The latest study by cybersecurity company Surfshark has ranked India as “the 6th most breached country since the first recorded digital attacks in 2004.”
Meanwhile, the newly-introduced CERT-In law orders to store and hand-over larger amounts of customers’ personal data upon request. As the scale of data collection widens, so does the risk for it to be leaked from databases. In a country which has lost over 962.7 million peoples’ contact details to data breaches over the past 18 years & lacks strong data protection laws, this poses serious cybersecurity concerns, according to the report.
Surfshark’s data shows that since 2004, the year data breaches became widespread, 14.9 billion accounts had been leaked, of which 254.9 million belonged to users from India, according to a press release. To put in perspective, 18 out of every 100 Indians had their personal contact details breached.
Over the last decade, the Indian government had introduced a panoply of digital-surveillance measures. On April 28, it directed a number of companies to collect and store users’ data — names, addresses, contact numbers, email, and IP addresses — for up to five years & hand over the same if requested.
“Taking such radical action that highly impacts the privacy of millions of people living in India will most likely be counterproductive and strongly damage the sector’s growth in the country,” said Gytis Malinauskas, Head of Legal at Surfshark, in response to the newly-introduced India’s VPN law, in the statement. “Ultimately, collecting excessive amounts of data within Indian jurisdiction without robust protection mechanisms could lead to even more breaches nationwide.”
Global breaches are rising again. In 2022’Q1, 304 accounts were being breached every minute. In the present quarter (2022’Q2), however, breach rates are 6.7% higher. As of June 1st 2022, only two months into the quarter, India’s breach rate is 740% higher than in 2022’Q1, rising from 5 to 42 breached accounts per minute.
Additionally, Indian internet users were also increasingly targeted by cybercriminals. In 2021, the CERT-In team handled over 1.4 million incidents involving phishing attacks, probing, viruses, malware, etc, & showed 21% increase compared to 2020 even if many remain unreported.
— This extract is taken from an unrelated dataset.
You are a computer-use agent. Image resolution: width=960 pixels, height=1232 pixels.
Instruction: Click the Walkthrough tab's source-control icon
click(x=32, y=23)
Most of these internet crimes tend to be made possible by illegally acquiring user data, such as names, emails, passwords, & IPs, which increasingly appear Online due to data breaches or leaks.
Surfshark’s data showed that Indians lost 3.8 data points per every breached account, while the global average was only 2.3. Some of the reasons for this could be user habits or extensive data collection practices of Indian Online services & applications.